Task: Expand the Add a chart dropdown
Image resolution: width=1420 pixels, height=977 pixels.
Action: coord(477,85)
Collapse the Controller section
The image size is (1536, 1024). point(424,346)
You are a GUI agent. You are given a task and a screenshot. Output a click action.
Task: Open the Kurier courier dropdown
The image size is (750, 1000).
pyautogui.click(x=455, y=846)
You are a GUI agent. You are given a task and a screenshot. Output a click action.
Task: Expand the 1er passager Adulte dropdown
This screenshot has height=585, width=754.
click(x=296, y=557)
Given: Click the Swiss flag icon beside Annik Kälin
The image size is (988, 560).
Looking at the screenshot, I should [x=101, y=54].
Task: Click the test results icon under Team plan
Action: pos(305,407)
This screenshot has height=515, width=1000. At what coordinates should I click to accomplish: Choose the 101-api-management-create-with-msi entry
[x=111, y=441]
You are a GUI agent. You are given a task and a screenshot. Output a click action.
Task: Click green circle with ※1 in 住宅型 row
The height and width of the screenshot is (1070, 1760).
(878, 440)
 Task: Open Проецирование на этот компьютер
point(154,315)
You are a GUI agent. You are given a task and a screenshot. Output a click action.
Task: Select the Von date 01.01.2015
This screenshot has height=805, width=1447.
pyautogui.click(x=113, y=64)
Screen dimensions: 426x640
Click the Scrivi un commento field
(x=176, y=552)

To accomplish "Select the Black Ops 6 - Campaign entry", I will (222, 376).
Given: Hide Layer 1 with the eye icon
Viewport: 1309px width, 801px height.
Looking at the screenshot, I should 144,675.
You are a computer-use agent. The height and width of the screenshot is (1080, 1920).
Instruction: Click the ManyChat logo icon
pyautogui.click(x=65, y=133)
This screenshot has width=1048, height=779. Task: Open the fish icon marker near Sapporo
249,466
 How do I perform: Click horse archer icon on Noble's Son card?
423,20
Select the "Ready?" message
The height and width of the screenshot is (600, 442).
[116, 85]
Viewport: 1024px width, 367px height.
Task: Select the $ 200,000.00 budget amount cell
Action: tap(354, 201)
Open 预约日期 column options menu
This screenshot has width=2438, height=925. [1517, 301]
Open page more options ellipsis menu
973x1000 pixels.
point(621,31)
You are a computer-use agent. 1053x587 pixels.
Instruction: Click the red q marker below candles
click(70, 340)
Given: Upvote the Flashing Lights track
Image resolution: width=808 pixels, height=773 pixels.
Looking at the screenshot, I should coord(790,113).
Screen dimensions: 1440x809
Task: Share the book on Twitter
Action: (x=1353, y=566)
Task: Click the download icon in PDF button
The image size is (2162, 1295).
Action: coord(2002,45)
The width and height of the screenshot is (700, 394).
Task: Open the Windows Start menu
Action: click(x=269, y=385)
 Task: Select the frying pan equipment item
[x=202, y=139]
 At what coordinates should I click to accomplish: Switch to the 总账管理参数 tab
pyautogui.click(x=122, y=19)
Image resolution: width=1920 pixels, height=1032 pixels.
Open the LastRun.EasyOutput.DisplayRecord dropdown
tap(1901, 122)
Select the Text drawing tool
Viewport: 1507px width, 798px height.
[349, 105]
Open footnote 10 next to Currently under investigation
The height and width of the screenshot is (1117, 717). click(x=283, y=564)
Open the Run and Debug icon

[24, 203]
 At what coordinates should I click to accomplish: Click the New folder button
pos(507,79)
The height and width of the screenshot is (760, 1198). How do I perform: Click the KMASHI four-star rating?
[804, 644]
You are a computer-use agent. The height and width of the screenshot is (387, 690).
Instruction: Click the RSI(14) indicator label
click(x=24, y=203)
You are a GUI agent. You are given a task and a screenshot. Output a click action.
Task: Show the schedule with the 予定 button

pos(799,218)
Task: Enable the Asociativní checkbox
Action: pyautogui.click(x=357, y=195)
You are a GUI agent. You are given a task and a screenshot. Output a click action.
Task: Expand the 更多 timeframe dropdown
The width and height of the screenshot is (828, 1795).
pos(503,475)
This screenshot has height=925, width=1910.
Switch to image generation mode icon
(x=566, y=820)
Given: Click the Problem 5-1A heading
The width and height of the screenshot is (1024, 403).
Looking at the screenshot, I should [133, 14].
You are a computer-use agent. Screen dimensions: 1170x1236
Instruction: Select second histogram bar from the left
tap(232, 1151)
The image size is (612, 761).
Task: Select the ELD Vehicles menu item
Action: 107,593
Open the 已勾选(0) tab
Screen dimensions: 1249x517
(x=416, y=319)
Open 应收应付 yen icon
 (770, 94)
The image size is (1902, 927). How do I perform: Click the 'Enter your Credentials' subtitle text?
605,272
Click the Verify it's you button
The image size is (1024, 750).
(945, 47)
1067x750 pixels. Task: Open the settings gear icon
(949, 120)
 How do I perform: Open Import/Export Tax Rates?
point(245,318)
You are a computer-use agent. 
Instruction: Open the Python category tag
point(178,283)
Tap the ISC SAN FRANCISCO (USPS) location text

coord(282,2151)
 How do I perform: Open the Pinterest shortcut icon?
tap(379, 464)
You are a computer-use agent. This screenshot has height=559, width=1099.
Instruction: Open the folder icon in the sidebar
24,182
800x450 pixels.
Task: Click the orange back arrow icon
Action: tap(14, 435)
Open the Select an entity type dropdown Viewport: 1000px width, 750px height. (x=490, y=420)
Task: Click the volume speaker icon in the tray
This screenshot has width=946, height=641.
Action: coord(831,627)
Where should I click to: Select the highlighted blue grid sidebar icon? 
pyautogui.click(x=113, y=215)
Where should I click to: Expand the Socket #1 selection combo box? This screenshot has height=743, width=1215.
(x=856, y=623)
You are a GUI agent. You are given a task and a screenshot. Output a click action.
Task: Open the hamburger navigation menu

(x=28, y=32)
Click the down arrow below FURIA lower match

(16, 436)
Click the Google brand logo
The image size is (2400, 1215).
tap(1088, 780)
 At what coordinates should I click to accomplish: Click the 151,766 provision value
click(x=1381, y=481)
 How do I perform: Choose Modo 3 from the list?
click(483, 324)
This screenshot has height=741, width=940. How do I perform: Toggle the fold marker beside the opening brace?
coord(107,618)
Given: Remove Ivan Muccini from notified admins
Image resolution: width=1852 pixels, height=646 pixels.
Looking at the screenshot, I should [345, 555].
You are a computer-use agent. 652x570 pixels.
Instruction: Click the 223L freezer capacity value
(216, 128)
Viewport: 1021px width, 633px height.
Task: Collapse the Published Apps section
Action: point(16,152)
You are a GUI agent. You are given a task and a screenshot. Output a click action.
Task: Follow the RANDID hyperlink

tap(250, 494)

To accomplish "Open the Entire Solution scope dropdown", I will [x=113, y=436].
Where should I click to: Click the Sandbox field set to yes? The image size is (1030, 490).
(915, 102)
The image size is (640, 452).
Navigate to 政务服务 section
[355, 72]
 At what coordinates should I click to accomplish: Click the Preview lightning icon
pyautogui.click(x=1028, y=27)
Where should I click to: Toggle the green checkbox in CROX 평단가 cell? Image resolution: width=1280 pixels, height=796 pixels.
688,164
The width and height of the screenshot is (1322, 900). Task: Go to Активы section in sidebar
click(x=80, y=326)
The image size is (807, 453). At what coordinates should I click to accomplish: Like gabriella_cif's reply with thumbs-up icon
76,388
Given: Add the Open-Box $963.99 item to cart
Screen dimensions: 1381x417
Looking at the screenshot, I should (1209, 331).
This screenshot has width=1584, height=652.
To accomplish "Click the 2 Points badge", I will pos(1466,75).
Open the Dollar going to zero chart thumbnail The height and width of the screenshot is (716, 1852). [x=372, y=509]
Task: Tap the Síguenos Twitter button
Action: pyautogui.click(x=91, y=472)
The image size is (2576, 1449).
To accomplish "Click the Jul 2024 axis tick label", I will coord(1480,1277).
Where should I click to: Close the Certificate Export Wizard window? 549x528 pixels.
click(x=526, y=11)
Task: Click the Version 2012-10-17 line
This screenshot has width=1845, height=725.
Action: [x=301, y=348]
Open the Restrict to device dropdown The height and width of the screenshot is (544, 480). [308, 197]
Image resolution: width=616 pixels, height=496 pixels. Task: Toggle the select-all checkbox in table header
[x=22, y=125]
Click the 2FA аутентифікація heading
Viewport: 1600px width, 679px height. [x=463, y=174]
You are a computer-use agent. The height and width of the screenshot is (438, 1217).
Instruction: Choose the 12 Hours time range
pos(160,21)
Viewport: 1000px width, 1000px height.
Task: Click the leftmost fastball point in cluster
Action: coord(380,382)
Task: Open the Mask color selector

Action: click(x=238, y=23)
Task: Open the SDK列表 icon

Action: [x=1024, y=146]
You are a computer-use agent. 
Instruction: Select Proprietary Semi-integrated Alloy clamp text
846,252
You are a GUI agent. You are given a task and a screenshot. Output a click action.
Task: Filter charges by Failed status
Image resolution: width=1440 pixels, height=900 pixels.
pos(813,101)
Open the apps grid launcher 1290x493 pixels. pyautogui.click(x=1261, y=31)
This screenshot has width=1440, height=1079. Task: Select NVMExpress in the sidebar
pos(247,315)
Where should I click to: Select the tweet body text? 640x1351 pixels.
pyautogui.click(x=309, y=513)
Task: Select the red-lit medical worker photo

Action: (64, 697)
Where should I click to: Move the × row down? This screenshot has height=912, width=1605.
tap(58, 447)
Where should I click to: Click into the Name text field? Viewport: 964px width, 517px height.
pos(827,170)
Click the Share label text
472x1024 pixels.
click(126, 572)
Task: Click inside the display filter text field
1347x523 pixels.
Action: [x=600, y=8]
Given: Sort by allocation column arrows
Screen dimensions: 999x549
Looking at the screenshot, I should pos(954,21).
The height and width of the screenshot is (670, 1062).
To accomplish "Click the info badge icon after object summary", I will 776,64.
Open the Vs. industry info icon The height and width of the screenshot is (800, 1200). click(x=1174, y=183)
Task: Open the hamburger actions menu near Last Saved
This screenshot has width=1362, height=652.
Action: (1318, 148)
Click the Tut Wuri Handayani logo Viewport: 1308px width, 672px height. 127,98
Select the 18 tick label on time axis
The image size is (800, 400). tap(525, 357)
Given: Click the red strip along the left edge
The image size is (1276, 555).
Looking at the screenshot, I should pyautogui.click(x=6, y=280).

== Exercise objective ==
The range runs from the line above containing "1347x523 pixels." to the line containing "Click the Tut", inclusive. Restate those lines word for word and no others.

== Output for this exercise ==
1347x523 pixels.
Action: [x=600, y=8]
Given: Sort by allocation column arrows
Screen dimensions: 999x549
Looking at the screenshot, I should pos(954,21).
The height and width of the screenshot is (670, 1062).
To accomplish "Click the info badge icon after object summary", I will 776,64.
Open the Vs. industry info icon The height and width of the screenshot is (800, 1200). click(x=1174, y=183)
Task: Open the hamburger actions menu near Last Saved
This screenshot has width=1362, height=652.
Action: (1318, 148)
Click the Tut Wuri Handayani logo Viewport: 1308px width, 672px height. 127,98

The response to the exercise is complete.